Tobacco Ads without Cartoons – Right Law
Published on May 25, 2009 8:23 AM
In Philadelphia, a new anti-smoking legislation doesn’t permit to use cartoons for to sell cigarettes to minors. For example in Rolling Stone magazine, Camel advertisement was coupled with pictures promoting rock music.
Tom Corbett, a spokesman for Pennsylvania Attorney General, said that the judicial decision is a full victory over R.J. Reynolds Tobacco Co., and the first decision in lawsuits filed by lawyers in nine states that ordered monetary damages.
Judge William J. Manfredi ordered R.J. Reynolds Tobacco to pay $302,000 or run a full-page anti-smoking advertisement in a Rolling Stone edition that is spread in Pennsylvania, because it violated its promise not to sell cigarettes to children. Even though the Rolling Stone magazine produced and placed illustrations with cartoons but the cigarette manufacturer should have avoided their placement next to a Camel ad.

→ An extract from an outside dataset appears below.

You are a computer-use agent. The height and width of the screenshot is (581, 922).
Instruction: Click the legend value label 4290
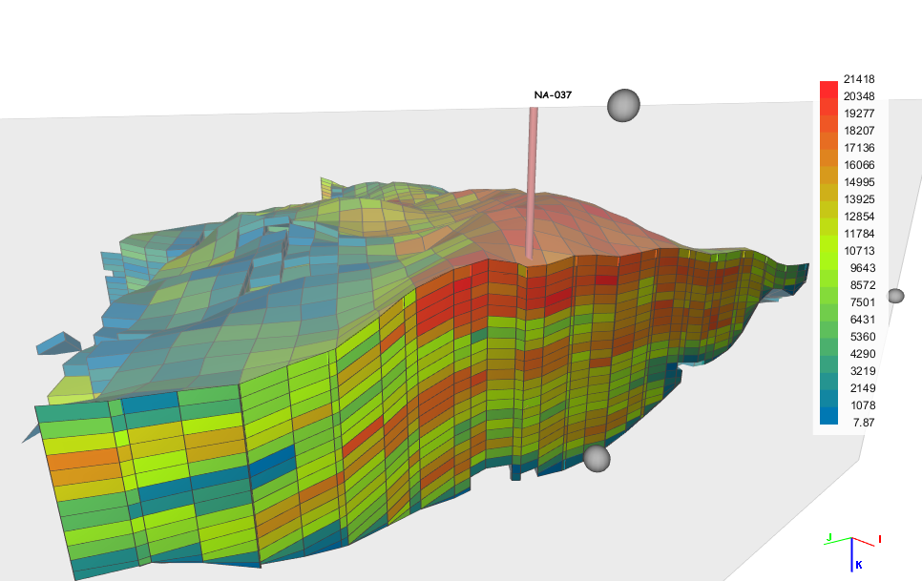pos(859,353)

Even in 1998, an important decision between 46 states and the Tobacco Industry which included a supply against using cartoons in cigarettes advertisements for to prevent them from appealing to minors.
R.J. Reynolds' protection has proved more successful in other states. For example, judges in Maine and Washington ruled in favor of the tobacco company.
A California judge found that R.J. Reynolds violated the Master Settlement Agreement, but was not responsible for the ad placement, while an Ohio judge found the opposite.
Neither judge ordered damages, but the company is appealing both decisions, said a spokesman.
R.J. Reynolds and other cigarettes makers agreed to drop cartoon characters from cigs advertisements in a settlement with 45 states and Washington too.